Alondra Vasquez, from Brownsville, said her mother who sells cowboy boots among other items at the 77 Flea Market in Brownsville was affected directly by the ban. So were her employees.
“The majority of her employees come to the U.S. with a Visa and some are U.S. citizens but live in Mexico. When the border was closed but the 77 Flea Market was open she didn’t have enough employees,” Vasquez said.
According to her, the majority of the employees who work in the flea market are not U.S. citizens or live in Brownsville.
“Because she didn’t have enough employees she had to work a bit more than before which was bad because she suffers from arthritis so it affected her health.
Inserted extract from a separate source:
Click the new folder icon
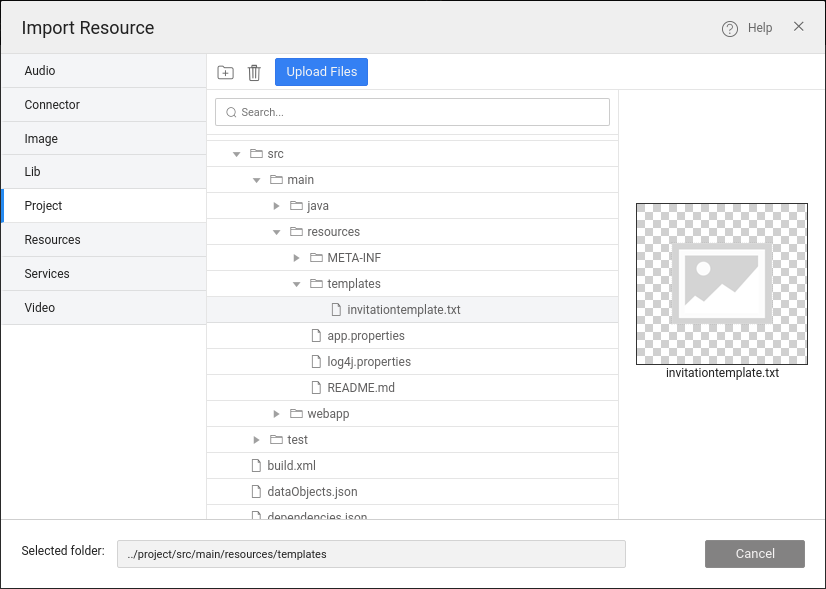The width and height of the screenshot is (826, 589). (225, 72)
She also used to get home really late from work since there were less employees so they would take longer to put the things away.” she said.
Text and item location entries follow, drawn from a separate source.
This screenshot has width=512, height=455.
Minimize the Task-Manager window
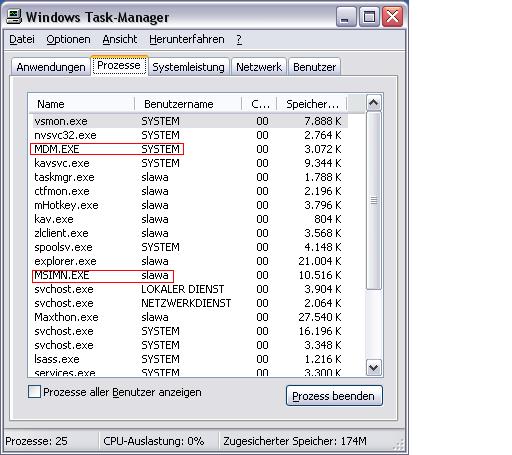pos(345,17)
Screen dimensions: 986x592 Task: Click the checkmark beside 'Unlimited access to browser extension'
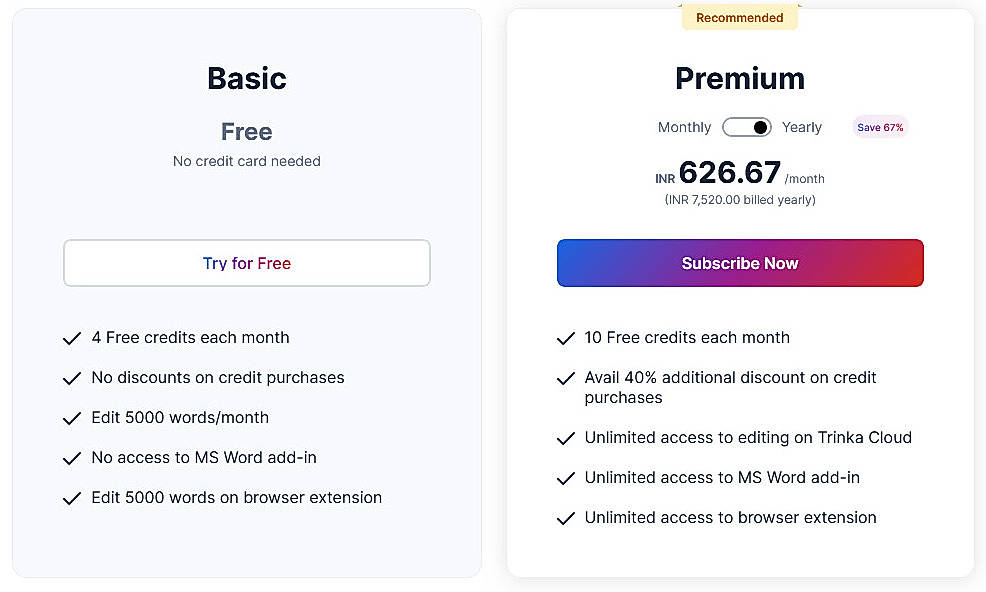coord(566,518)
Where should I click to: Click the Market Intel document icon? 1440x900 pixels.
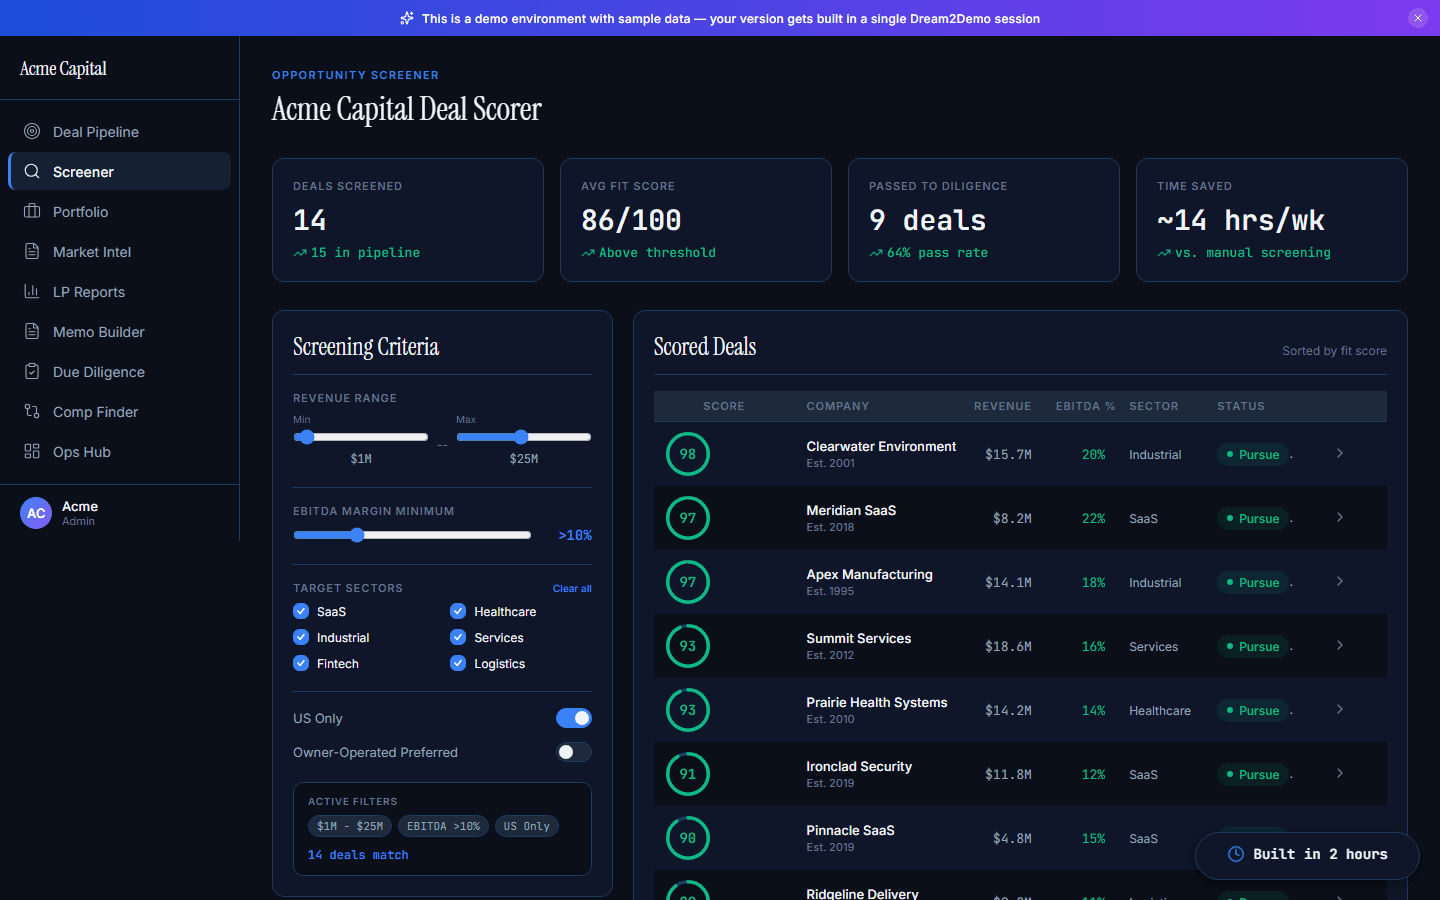coord(32,251)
Since the reopening, her mother has been able to rehire two of her previous employees.
“She doesn’t spend as much time working as she did the whole time it was closed,” Vasquez said. Not only did the ban affect her mother directly but those employees who could not go to work anymore were left to find a new job.
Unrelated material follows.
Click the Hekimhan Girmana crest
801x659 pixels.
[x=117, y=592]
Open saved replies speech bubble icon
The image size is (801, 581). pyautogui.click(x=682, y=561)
“It affected a lot of the people who used to come to the flea market to work since they lost their ‘steady income’ because my mom says that some people who work at the flea market can make in a weekend what a normal person working in a factory or a random job make in a week in Matamoros,” she said.
“Luckily they are able to come again, luckily for some people, I guess. I know everyone sees it differently,” Vasquez said.
But even though many are happy to have the non essential ban over, others reminisce on what life was like before it. Before the reopening many were afraid, and expressed so on social media, of how long waiting lines would be. People stressed on student’s ability to cross on time to school, something several residents of the RGV and border towns have to do on the daily.
But the reopening the doors to shoppers and travelers was welcomed by stores such as La Plaza Mall in McAllen that depend on tourists. “Bienvenido, México! Felices de verlos otra vez,” read a sign which translated to, “Welcome back, Mexico! Happy to see you all again.”
Mayela Cantu Canales added,“The amount of traffic just on a regular weekday morning has increased dramatically,” Cantu said.
She agreed when it comes to reuniting with family, the feeling can be wonderful and she is glad families are being reunited. But her family in particular is still reluctant to visit. “It’s frustrating. In the aspect of family finally being able to come it’s amazing, but my family hasn’t even come. They are hesitant about the long lines,” she said.
For many, it is a blessing to be reunited.